Activity: Transcribe exactly the lines that fall between the one holding "The width and height of the screenshot is (720, 1558)." and the one holding "Click the 0.84884 red price tag", inclusive, from the entries below.

Segment Start: Available data

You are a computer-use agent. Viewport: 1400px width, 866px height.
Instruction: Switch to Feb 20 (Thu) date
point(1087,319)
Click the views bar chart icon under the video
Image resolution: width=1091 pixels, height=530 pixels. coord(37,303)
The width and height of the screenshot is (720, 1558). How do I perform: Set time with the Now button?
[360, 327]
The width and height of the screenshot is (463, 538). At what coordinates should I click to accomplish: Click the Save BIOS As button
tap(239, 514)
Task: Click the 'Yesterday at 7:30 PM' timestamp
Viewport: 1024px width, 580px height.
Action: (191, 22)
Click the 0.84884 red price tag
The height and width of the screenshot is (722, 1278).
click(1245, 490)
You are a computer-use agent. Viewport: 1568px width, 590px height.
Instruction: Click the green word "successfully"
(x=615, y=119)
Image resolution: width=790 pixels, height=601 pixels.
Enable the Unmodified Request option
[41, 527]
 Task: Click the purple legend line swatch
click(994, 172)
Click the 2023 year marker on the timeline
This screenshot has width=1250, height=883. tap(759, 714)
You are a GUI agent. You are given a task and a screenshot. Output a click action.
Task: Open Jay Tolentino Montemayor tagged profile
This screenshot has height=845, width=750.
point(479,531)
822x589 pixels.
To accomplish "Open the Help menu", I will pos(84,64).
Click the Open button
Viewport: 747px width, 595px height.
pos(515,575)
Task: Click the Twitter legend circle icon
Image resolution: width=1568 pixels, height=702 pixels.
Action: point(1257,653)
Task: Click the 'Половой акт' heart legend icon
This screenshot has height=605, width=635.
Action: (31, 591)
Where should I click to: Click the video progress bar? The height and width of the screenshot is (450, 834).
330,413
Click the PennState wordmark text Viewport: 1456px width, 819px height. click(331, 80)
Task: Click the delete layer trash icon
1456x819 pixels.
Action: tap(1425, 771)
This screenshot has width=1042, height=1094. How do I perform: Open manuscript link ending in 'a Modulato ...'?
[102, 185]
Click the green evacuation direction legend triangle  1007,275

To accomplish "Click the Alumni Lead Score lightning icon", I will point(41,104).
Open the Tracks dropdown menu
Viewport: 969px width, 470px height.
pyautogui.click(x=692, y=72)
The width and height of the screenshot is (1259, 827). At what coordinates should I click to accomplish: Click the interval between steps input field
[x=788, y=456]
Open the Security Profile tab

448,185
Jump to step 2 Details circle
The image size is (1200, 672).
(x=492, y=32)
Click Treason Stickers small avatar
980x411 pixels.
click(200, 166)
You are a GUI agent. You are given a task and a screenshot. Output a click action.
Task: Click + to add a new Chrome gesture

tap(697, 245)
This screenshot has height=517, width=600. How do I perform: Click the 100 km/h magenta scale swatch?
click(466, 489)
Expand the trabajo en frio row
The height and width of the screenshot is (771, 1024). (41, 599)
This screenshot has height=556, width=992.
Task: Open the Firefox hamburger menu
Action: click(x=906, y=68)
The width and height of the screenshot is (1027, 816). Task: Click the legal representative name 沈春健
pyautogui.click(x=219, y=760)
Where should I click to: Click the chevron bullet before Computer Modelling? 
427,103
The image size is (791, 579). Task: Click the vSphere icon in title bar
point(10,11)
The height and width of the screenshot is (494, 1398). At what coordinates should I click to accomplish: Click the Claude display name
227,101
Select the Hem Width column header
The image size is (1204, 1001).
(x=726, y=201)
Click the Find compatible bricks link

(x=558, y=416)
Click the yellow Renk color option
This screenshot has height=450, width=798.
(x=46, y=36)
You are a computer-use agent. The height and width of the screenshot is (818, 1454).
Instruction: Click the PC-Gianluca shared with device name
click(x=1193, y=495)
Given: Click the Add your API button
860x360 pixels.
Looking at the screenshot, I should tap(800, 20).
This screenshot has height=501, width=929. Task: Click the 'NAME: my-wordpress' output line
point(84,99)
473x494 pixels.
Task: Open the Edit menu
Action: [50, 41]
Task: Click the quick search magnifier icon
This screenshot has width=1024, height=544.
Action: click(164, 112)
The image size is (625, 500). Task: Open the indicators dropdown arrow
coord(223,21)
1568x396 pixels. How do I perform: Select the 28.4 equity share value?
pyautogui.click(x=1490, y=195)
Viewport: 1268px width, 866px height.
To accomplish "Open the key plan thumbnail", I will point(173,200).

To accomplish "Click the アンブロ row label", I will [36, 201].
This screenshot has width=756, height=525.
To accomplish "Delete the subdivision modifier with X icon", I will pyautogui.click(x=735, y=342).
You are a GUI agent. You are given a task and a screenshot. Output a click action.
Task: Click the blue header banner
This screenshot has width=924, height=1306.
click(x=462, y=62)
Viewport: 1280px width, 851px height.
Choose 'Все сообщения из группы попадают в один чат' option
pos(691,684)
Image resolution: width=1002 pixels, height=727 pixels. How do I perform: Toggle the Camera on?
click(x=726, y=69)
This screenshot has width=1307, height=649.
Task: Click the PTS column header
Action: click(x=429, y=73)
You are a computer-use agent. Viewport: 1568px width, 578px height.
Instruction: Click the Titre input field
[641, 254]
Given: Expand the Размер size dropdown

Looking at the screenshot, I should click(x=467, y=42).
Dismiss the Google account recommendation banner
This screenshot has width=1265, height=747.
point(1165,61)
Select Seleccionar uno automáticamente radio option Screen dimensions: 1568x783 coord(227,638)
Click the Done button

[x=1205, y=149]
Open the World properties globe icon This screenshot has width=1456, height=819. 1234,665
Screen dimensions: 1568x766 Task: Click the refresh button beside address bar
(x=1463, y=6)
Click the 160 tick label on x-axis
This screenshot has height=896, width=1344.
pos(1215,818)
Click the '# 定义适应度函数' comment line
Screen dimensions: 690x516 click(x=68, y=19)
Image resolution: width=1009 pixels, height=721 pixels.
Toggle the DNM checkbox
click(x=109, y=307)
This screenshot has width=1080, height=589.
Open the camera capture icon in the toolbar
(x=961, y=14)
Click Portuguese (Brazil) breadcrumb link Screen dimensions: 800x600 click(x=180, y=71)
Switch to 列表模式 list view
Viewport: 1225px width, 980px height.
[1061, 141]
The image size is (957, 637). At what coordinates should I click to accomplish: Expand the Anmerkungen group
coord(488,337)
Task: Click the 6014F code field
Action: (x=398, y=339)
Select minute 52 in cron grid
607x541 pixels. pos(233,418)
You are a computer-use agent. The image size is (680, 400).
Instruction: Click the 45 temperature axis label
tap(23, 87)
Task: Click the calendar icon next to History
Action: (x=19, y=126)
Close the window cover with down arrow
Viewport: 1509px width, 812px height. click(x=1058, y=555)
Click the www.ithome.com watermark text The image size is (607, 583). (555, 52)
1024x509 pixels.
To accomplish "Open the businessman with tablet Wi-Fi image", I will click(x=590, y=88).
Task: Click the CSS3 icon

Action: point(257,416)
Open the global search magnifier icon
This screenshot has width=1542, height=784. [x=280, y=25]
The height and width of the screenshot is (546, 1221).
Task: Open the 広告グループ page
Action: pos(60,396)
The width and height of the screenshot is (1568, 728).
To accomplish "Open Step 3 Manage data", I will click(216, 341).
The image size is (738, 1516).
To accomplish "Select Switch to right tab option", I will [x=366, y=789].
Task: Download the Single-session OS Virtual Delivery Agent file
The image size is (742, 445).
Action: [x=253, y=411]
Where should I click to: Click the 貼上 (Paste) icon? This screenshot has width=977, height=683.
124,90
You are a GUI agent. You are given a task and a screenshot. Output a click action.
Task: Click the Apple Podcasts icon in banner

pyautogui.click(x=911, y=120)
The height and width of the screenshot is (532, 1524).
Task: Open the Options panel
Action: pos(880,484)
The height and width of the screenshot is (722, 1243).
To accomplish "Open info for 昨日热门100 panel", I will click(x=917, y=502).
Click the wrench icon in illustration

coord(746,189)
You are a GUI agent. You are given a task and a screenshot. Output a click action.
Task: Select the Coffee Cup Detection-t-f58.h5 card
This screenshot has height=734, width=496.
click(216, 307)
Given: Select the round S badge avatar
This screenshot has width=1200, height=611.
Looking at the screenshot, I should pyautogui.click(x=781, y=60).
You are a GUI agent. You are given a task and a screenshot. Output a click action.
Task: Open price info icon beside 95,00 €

Segment End: Available data

Answer section:
The width and height of the screenshot is (720, 1558). How do I perform: Set time with the Now button?
[360, 327]
The width and height of the screenshot is (463, 538). At what coordinates should I click to accomplish: Click the Save BIOS As button
tap(239, 514)
Task: Click the 'Yesterday at 7:30 PM' timestamp
Viewport: 1024px width, 580px height.
Action: (191, 22)
Click the 0.84884 red price tag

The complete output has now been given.